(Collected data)
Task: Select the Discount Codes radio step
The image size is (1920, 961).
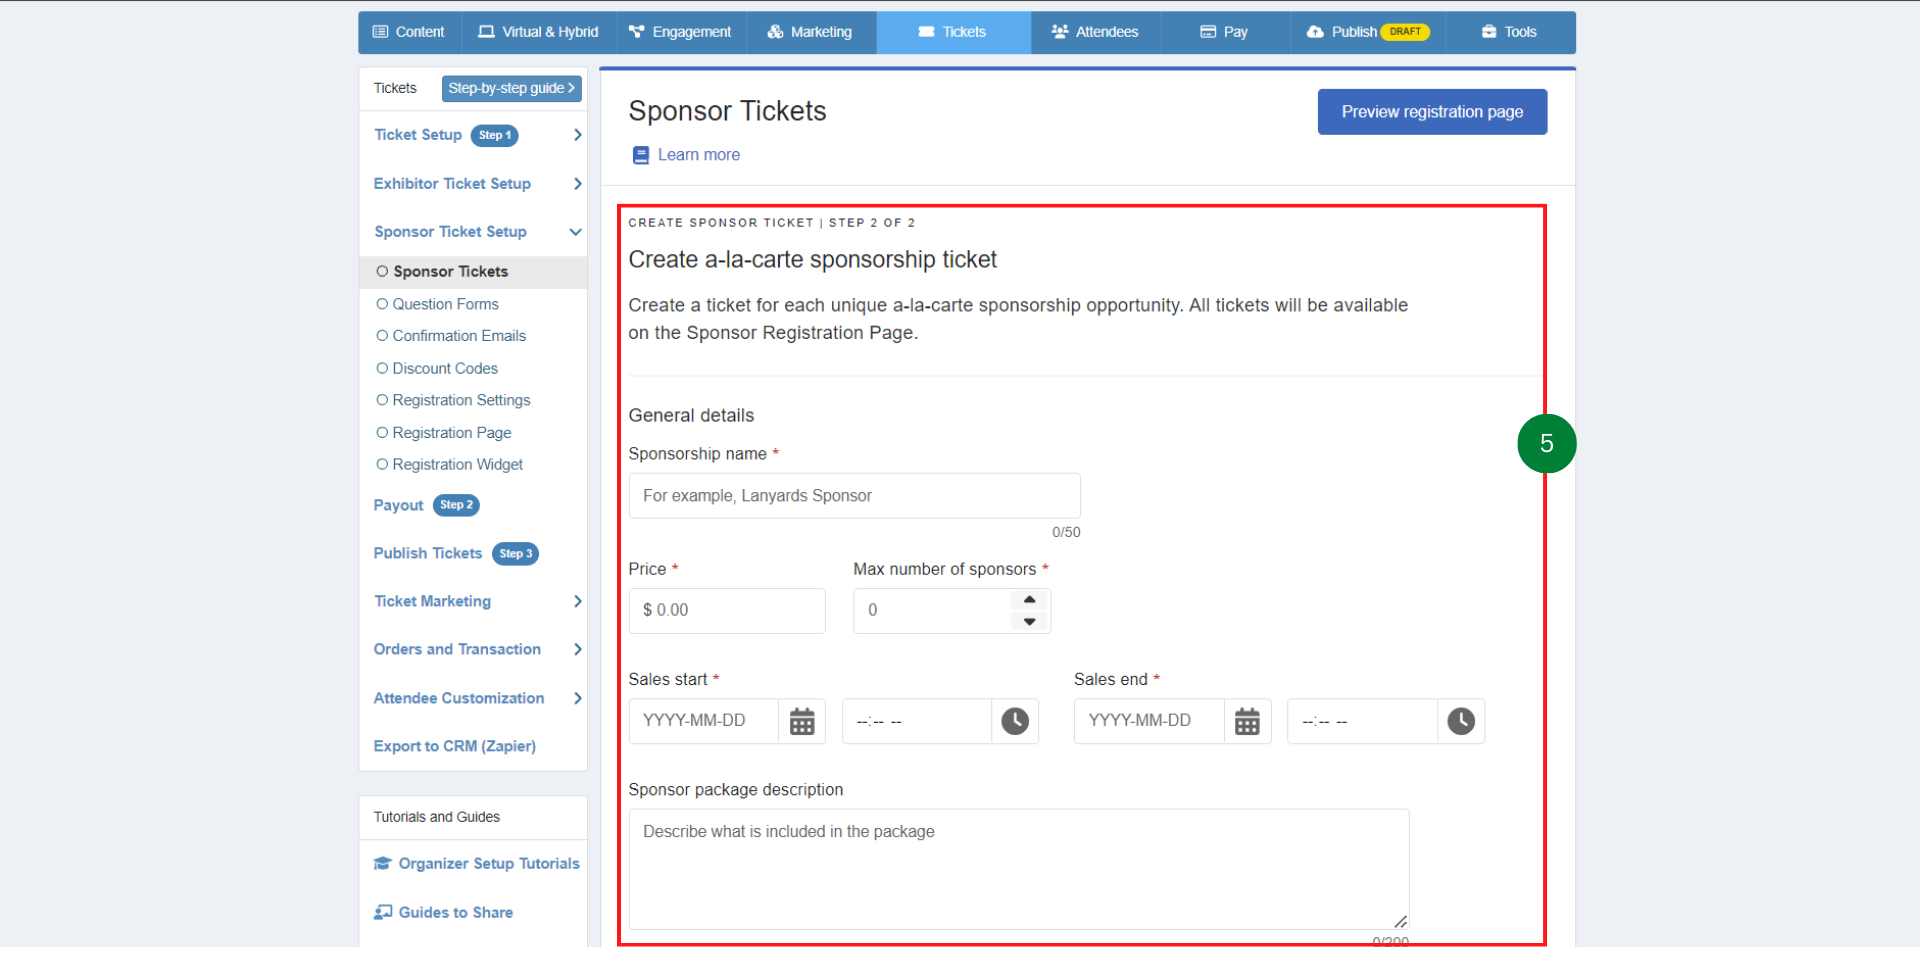Action: click(x=382, y=368)
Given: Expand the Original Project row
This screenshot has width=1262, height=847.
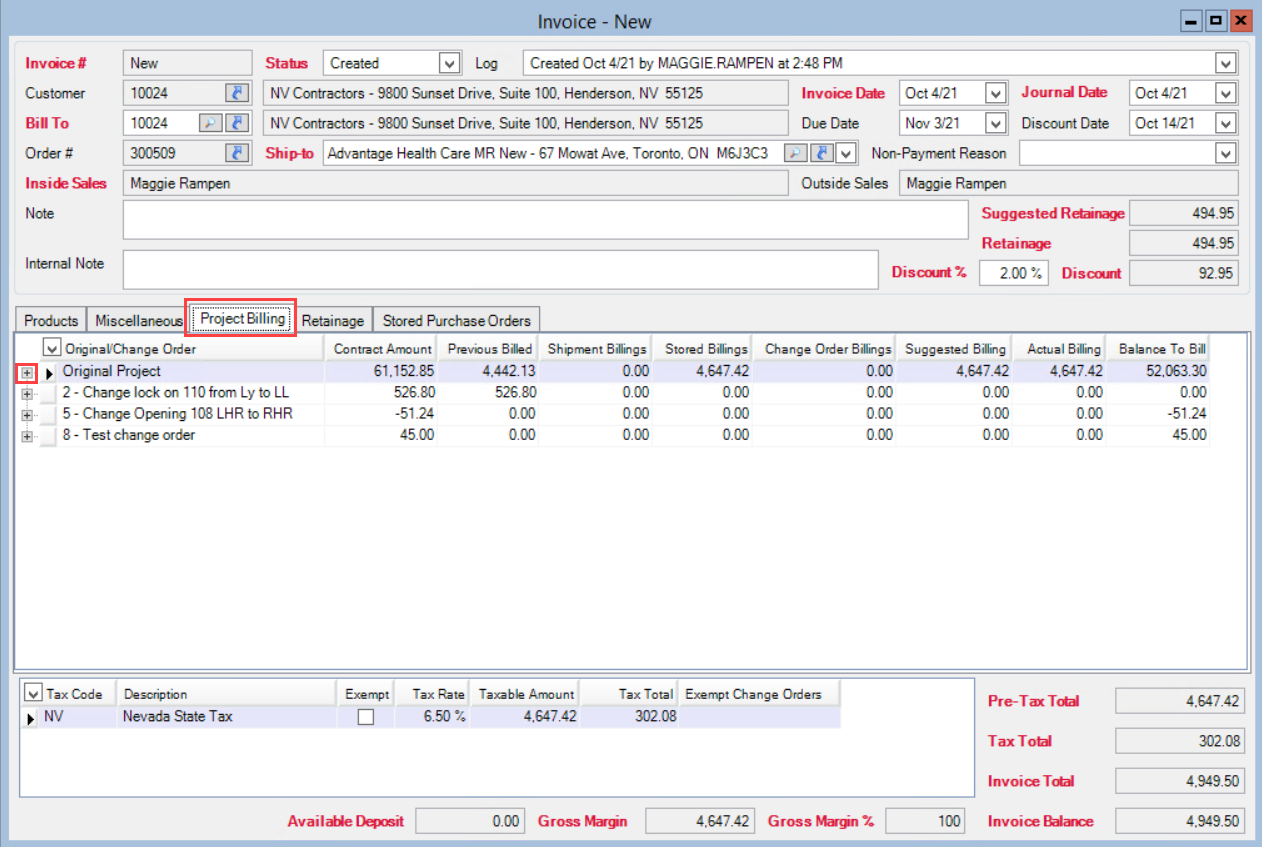Looking at the screenshot, I should (x=28, y=372).
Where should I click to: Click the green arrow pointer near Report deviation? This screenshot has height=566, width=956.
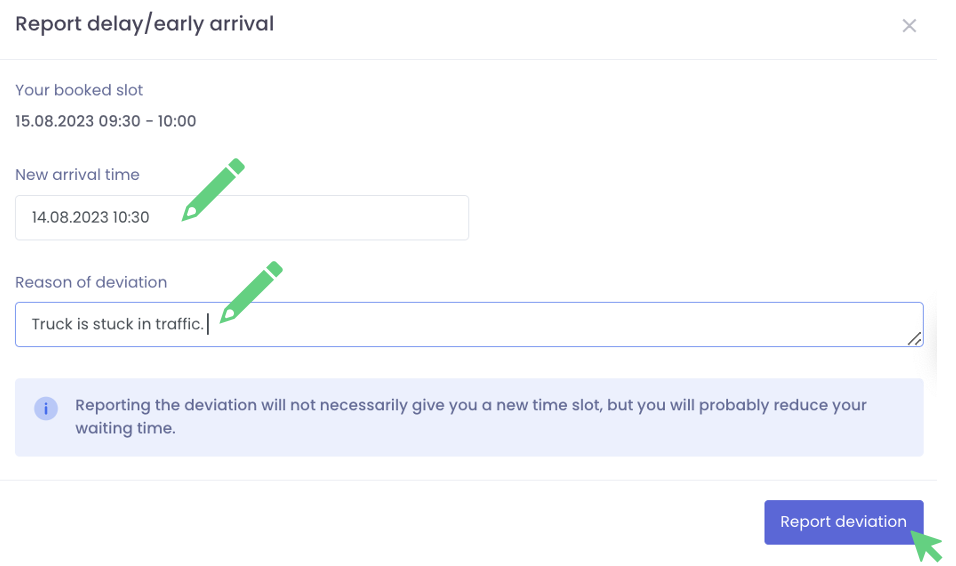[x=927, y=545]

▸ DESCRIPTION OF THE TASK
Would you output each entry exactly and leave the pictures behind?

▸ TASK RESULT
Task: Select the Discount Codes radio step
The image size is (1920, 961).
Action: click(x=382, y=368)
Given: Expand the Original Project row
This screenshot has width=1262, height=847.
Looking at the screenshot, I should (x=28, y=372).
Where should I click to: Click the green arrow pointer near Report deviation? This screenshot has height=566, width=956.
[x=927, y=545]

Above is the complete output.